The Periodic Table currently contains 118 elements. Individually these elements have unique properties and structures. Yet in most cases single elements are rarely used, some of them are artificially created in so tiny quantities that many of their characteristics are still unknown. Usually most elements combine between them to create new materials with new properties quite different than than each element separately. There are also cases when the same element creates different structure combining with other atoms of his own. Like for example the most famous example: Carbon, which can be found naturally either as graphite or as diamond. Such different arrangements of atoms in a crystalline structure made from the same element are called allotropes (or polymorphs).

This means that the graphite in your school pencil and the diamonds found in jewelry are made of the same atoms (carbon atoms), but the carbon atoms are arranged in different crystal structures in graphite versus diamond. None of these crystalline combinations have anything to do with being eatable. However such material actually exist. That’s CHOCOLATE.

There are 6 different kinds of crystals in chocolate, but not all of them look good and taste good. So then the question is: how do you get the chocolate that you buy at the store? The simple answer is: Through material science!

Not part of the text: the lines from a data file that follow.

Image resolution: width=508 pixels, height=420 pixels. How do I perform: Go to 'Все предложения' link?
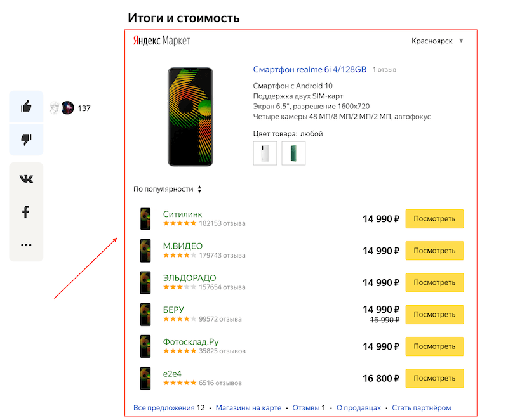164,408
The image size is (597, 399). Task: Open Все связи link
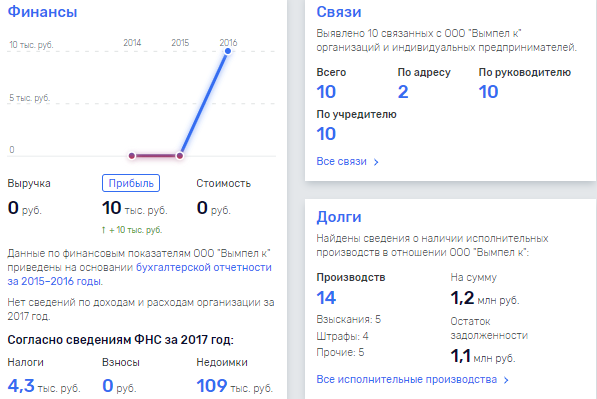(x=342, y=161)
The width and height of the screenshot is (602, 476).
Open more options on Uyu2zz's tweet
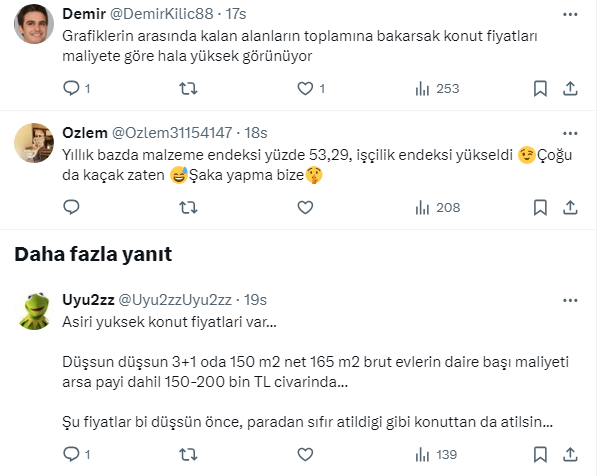point(569,299)
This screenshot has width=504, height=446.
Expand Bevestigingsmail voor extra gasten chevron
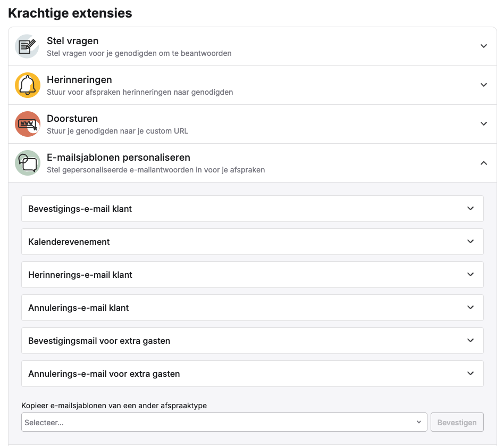tap(471, 341)
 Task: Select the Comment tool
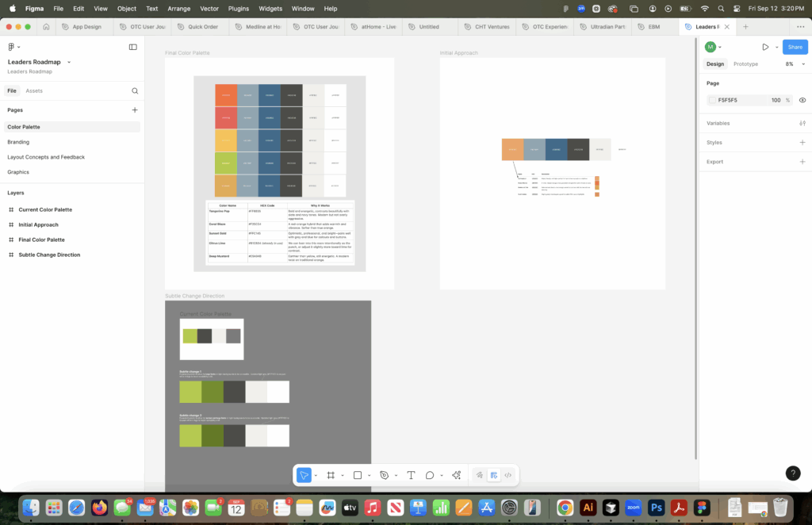pos(430,475)
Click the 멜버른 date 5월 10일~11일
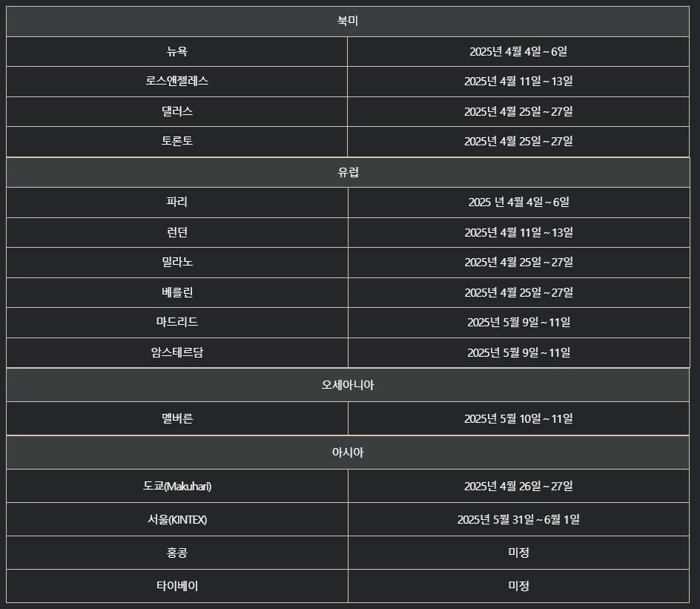 click(x=518, y=418)
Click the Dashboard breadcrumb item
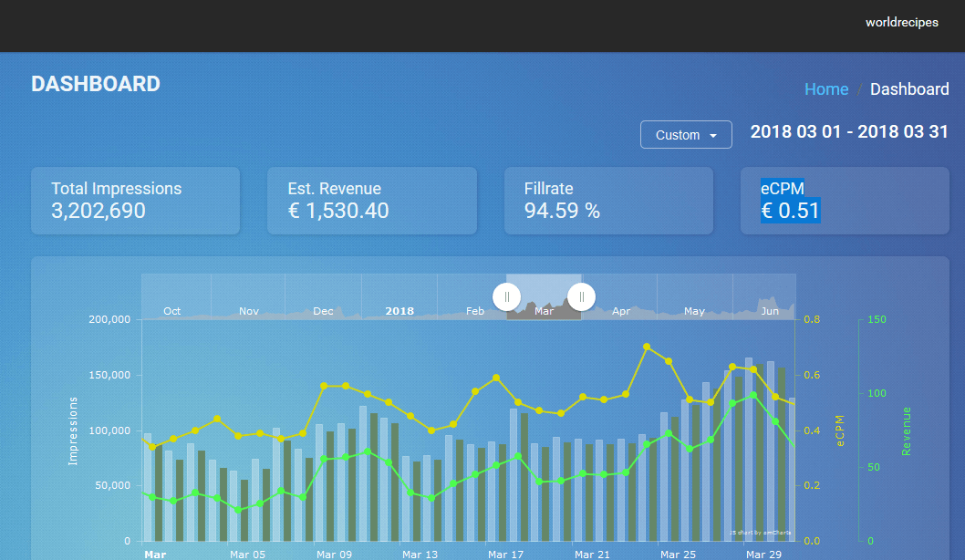The image size is (965, 560). [908, 88]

Now let’s see what exactly does this mean!?

Each of the 6 crystals in chocolate are made of the same chemicals, but they have a different shape/structure. As I’ve already mentioned we call crystals with the same composition but different structure polymorphs. In the case of chocolate, each of the 6 crystal polymorphs has a different melting temperature, so by controlling the heating and cooling rates of molten chocolate, we can melt the crystals we don’t want to obtain the type of chocolate crystals we do want.

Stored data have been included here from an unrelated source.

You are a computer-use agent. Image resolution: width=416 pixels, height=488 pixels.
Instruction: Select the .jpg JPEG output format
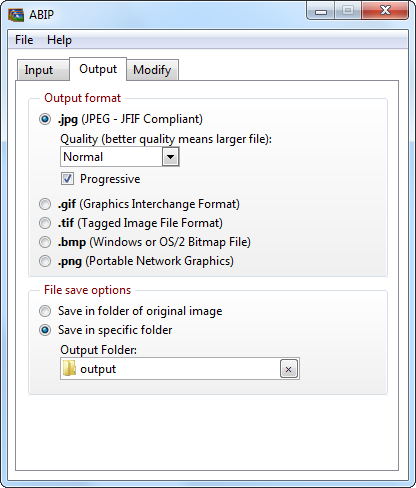[45, 119]
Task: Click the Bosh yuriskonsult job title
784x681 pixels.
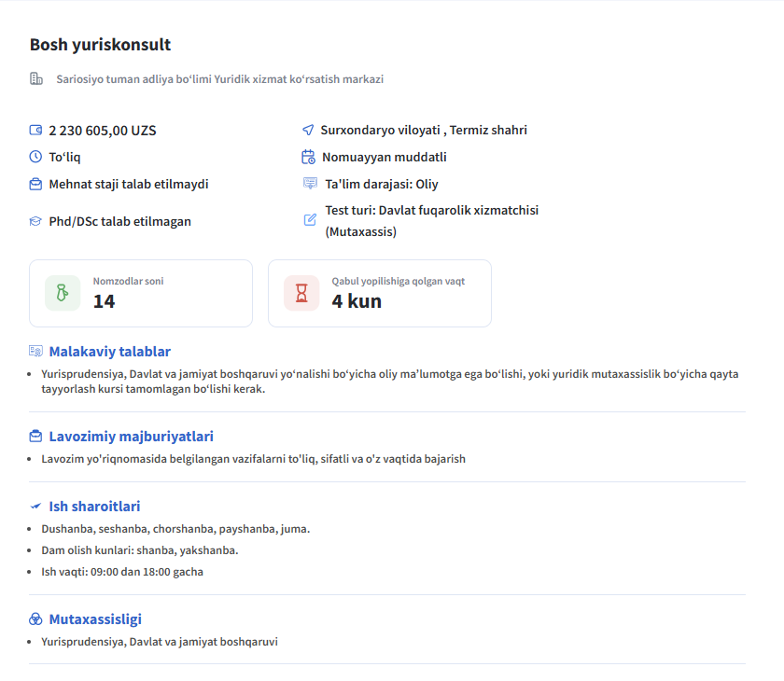Action: point(100,45)
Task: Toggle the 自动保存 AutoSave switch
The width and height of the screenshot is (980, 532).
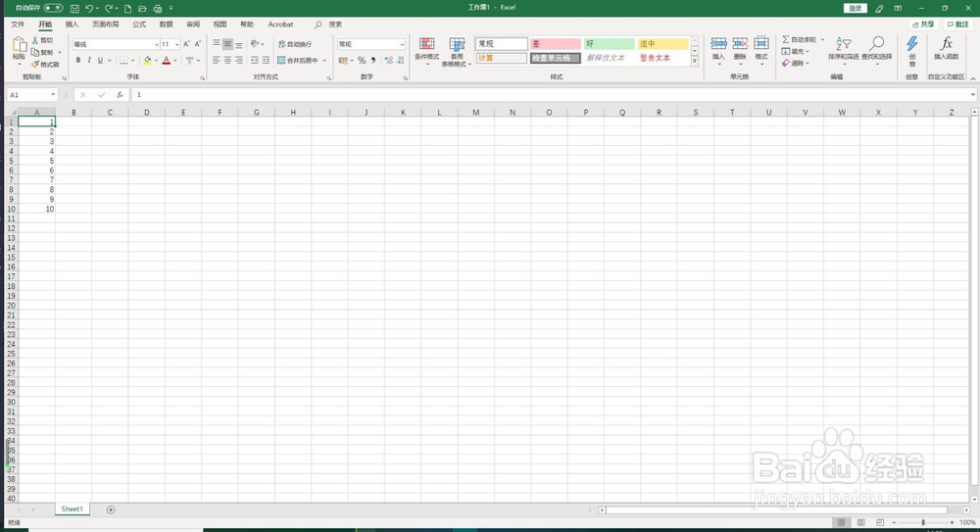Action: click(x=53, y=8)
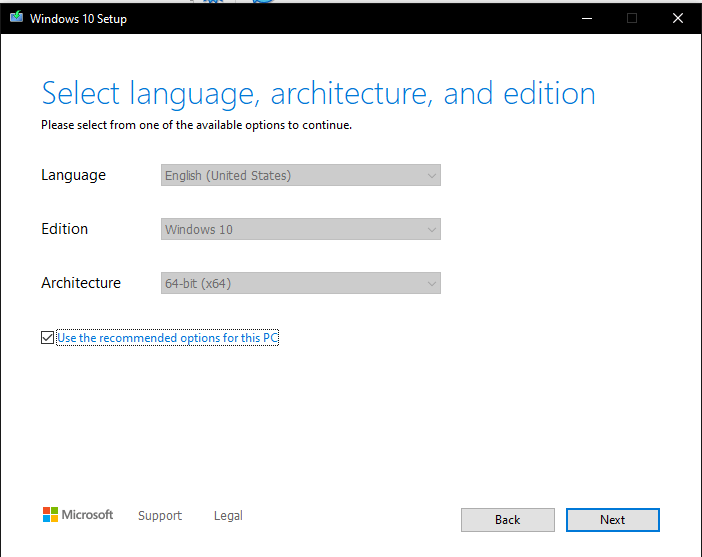Minimize the Windows 10 Setup window
Image resolution: width=702 pixels, height=557 pixels.
pos(585,18)
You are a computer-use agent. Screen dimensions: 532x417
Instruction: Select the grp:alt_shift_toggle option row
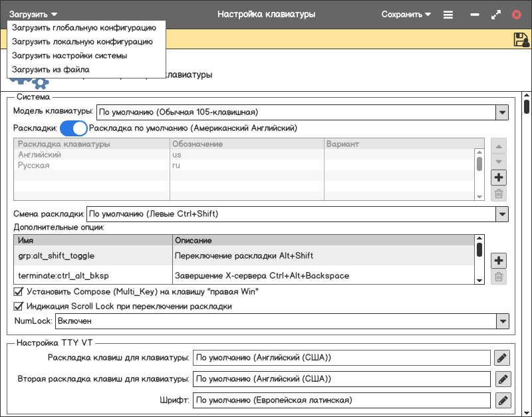[56, 255]
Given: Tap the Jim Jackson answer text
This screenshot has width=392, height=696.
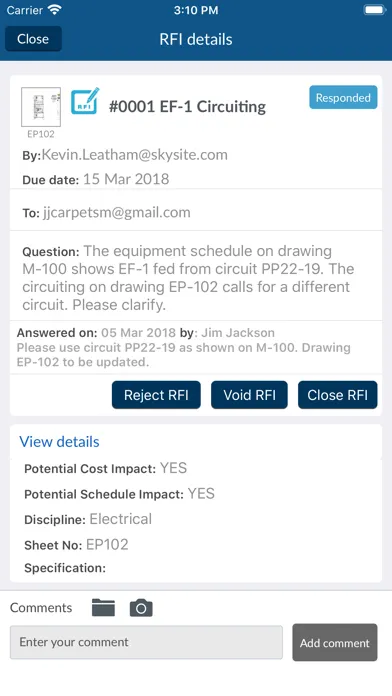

THE 6 POLYMORPHS OF CHOCOLATE

Types I and II crystals, as they are called mechanically are soft and quite unstable. They will, if given any chance at all, transform into the denser Types III and IV. Nevertheless they are useful for making chocolate coatings on ice creams, because their low melting point of 17°C allows them to melt in the mouth even when cooled by the ice cream.

Types III and IV crystals are soft and crumbly and have no brittle ‘snap’ when broken. The mechanical property of the snap is important to chocolatiers because it adds surprise and drama to our experience of the chocolate. For example, it allows them to create hard outer shells with which to encase soft centers, providing a textual contrast. From a psychophysics perspective, meanwhile, brittleness and the sound associated with cracking open a chocolate are linked with freshness, which again adds to the enjoyment of eating chocolate with a ‘snap’. Anyone who has tucked into a bar of chocolate expecting it to be hard and brittle only to find it gooey and melted knows just how dissapointing losing the snap can be. (Although it is fair to say that gooey chocolate has its place as well…).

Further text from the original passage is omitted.